EXERCISE PROMPT: Everything from the line containing "How do I perform: Click" through the final line of the records must be transcribed verbatim; nothing else belongs in the result.

--------------------

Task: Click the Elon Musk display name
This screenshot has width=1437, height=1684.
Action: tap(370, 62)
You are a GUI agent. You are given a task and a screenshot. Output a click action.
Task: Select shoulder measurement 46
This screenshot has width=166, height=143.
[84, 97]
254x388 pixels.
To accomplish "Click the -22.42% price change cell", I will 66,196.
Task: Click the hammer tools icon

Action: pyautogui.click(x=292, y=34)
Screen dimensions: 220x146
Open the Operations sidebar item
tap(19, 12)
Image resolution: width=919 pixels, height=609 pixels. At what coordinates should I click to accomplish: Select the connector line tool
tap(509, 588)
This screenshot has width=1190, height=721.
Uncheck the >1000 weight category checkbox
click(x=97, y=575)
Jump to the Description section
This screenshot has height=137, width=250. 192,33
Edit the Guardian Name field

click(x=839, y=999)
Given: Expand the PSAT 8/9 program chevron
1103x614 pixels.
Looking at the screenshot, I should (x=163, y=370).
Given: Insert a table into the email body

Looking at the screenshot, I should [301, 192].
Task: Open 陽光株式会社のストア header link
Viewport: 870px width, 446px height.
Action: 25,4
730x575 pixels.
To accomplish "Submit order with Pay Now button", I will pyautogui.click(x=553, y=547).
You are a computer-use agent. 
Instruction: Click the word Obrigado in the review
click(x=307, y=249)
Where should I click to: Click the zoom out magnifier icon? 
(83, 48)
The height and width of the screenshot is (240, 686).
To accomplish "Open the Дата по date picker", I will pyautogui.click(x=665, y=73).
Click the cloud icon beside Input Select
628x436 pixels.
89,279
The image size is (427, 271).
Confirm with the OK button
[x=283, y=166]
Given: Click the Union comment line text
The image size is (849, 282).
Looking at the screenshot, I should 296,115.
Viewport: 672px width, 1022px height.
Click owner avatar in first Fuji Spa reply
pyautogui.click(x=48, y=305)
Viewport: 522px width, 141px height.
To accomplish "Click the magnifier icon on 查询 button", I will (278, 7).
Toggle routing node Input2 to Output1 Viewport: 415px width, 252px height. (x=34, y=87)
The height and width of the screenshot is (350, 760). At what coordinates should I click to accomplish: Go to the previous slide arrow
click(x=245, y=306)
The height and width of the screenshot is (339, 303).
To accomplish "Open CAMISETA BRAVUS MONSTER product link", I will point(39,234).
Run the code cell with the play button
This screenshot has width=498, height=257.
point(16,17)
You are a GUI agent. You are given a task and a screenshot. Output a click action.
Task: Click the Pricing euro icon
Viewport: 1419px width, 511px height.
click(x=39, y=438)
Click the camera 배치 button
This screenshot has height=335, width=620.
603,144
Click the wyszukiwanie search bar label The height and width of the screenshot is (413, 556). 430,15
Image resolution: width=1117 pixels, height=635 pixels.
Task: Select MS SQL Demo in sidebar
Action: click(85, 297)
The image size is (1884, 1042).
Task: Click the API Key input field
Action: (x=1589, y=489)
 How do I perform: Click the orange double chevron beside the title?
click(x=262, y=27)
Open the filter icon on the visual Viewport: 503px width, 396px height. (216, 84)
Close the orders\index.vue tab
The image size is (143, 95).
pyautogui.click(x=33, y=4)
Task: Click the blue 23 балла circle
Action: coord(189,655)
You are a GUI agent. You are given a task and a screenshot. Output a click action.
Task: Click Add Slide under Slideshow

--------------------

TASK SOLUTION:
 How do I perform: Click the orange double chevron beside the title?
click(x=262, y=27)
Open the filter icon on the visual Viewport: 503px width, 396px height. (216, 84)
Close the orders\index.vue tab
The image size is (143, 95).
pyautogui.click(x=33, y=4)
Task: Click the blue 23 балла circle
Action: coord(189,655)
You are a GUI agent. You are given a task and a screenshot. Output a click action.
Task: Click Add Slide under Slideshow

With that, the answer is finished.